## Task instructions
Starting with the line containing "educação em saúde (710, 2079)" and going on through the line containing "Coeur D'aigle (620, 1739)" in the listing below, swap "Policies" for "Guidelines" and write out those lines with nothing else changed.

[An excerpt from a dataset]
───
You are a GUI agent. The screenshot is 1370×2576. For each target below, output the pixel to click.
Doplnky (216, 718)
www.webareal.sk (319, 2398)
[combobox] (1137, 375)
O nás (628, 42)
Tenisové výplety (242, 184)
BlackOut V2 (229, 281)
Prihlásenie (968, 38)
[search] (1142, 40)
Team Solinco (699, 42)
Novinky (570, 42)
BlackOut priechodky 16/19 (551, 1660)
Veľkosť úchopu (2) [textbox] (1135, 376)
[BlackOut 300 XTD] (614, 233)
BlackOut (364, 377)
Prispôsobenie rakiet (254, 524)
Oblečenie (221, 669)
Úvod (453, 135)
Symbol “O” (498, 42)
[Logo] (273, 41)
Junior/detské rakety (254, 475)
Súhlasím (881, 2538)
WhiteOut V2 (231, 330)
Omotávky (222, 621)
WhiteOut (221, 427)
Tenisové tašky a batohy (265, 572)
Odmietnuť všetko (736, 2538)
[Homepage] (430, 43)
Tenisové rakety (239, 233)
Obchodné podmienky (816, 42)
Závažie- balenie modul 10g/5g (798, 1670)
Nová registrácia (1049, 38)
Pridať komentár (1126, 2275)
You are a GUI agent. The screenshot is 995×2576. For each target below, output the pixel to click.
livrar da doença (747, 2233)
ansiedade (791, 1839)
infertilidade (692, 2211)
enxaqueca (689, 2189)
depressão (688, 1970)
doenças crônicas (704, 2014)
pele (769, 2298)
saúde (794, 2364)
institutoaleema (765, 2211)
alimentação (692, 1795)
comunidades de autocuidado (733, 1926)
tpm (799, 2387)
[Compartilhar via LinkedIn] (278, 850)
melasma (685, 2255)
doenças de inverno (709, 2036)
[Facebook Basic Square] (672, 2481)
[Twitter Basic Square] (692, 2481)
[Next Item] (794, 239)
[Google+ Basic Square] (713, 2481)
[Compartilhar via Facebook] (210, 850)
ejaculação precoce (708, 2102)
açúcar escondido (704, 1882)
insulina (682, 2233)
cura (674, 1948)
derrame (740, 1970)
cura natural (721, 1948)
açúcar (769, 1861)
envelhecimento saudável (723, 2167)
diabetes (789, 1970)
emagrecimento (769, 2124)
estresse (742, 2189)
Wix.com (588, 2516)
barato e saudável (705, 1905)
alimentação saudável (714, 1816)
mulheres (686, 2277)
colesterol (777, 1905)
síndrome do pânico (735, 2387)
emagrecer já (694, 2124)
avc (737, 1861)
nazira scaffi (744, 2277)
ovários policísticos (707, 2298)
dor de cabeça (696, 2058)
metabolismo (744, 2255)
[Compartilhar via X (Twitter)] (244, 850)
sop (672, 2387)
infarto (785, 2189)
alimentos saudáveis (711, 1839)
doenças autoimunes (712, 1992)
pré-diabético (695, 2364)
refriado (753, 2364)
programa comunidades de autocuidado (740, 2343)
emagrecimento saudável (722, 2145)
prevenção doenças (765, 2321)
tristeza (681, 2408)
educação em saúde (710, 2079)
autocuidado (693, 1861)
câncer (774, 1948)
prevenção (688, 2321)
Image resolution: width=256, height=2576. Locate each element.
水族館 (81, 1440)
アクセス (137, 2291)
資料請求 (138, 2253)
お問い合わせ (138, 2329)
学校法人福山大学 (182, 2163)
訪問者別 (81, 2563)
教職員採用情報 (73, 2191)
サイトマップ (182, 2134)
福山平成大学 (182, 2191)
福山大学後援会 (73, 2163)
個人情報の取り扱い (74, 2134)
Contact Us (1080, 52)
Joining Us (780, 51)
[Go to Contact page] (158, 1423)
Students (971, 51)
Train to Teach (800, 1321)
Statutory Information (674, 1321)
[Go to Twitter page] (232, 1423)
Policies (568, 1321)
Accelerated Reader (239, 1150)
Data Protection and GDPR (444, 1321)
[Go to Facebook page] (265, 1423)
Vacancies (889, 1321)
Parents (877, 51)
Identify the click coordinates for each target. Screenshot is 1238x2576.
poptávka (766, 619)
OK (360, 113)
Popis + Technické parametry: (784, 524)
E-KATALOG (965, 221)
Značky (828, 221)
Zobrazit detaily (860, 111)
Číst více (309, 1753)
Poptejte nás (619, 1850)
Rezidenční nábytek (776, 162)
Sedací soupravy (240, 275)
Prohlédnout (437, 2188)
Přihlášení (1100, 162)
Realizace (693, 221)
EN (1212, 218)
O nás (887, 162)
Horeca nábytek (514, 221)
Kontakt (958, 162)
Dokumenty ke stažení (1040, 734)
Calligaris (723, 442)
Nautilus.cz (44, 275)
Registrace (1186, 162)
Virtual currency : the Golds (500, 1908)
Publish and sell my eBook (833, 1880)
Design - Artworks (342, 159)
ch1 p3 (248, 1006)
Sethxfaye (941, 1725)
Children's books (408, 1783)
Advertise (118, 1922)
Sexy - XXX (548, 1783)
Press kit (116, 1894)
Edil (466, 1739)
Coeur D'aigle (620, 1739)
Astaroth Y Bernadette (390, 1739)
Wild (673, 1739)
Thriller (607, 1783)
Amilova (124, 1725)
───
## The solution
educação em saúde (710, 2079)
autocuidado (693, 1861)
câncer (774, 1948)
prevenção (688, 2321)
Image resolution: width=256, height=2576. Locate each element.
水族館 (81, 1440)
アクセス (137, 2291)
資料請求 (138, 2253)
お問い合わせ (138, 2329)
学校法人福山大学 (182, 2163)
訪問者別 (81, 2563)
教職員採用情報 (73, 2191)
サイトマップ (182, 2134)
福山平成大学 (182, 2191)
福山大学後援会 (73, 2163)
個人情報の取り扱い (74, 2134)
Contact Us (1080, 52)
Joining Us (780, 51)
[Go to Contact page] (158, 1423)
Students (971, 51)
Train to Teach (800, 1321)
Statutory Information (674, 1321)
[Go to Twitter page] (232, 1423)
Guidelines (568, 1321)
Accelerated Reader (239, 1150)
Data Protection and GDPR (444, 1321)
[Go to Facebook page] (265, 1423)
Vacancies (889, 1321)
Parents (877, 51)
Identify the click coordinates for each target. Screenshot is 1238x2576.
poptávka (766, 619)
OK (360, 113)
Popis + Technické parametry: (784, 524)
E-KATALOG (965, 221)
Značky (828, 221)
Zobrazit detaily (860, 111)
Číst více (309, 1753)
Poptejte nás (619, 1850)
Rezidenční nábytek (776, 162)
Sedací soupravy (240, 275)
Prohlédnout (437, 2188)
Přihlášení (1100, 162)
Realizace (693, 221)
EN (1212, 218)
O nás (887, 162)
Horeca nábytek (514, 221)
Kontakt (958, 162)
Dokumenty ke stažení (1040, 734)
Calligaris (723, 442)
Nautilus.cz (44, 275)
Registrace (1186, 162)
Virtual currency : the Golds (500, 1908)
Publish and sell my eBook (833, 1880)
Design - Artworks (342, 159)
ch1 p3 (248, 1006)
Sethxfaye (941, 1725)
Children's books (408, 1783)
Advertise (118, 1922)
Sexy - XXX (548, 1783)
Press kit (116, 1894)
Edil (466, 1739)
Coeur D'aigle (620, 1739)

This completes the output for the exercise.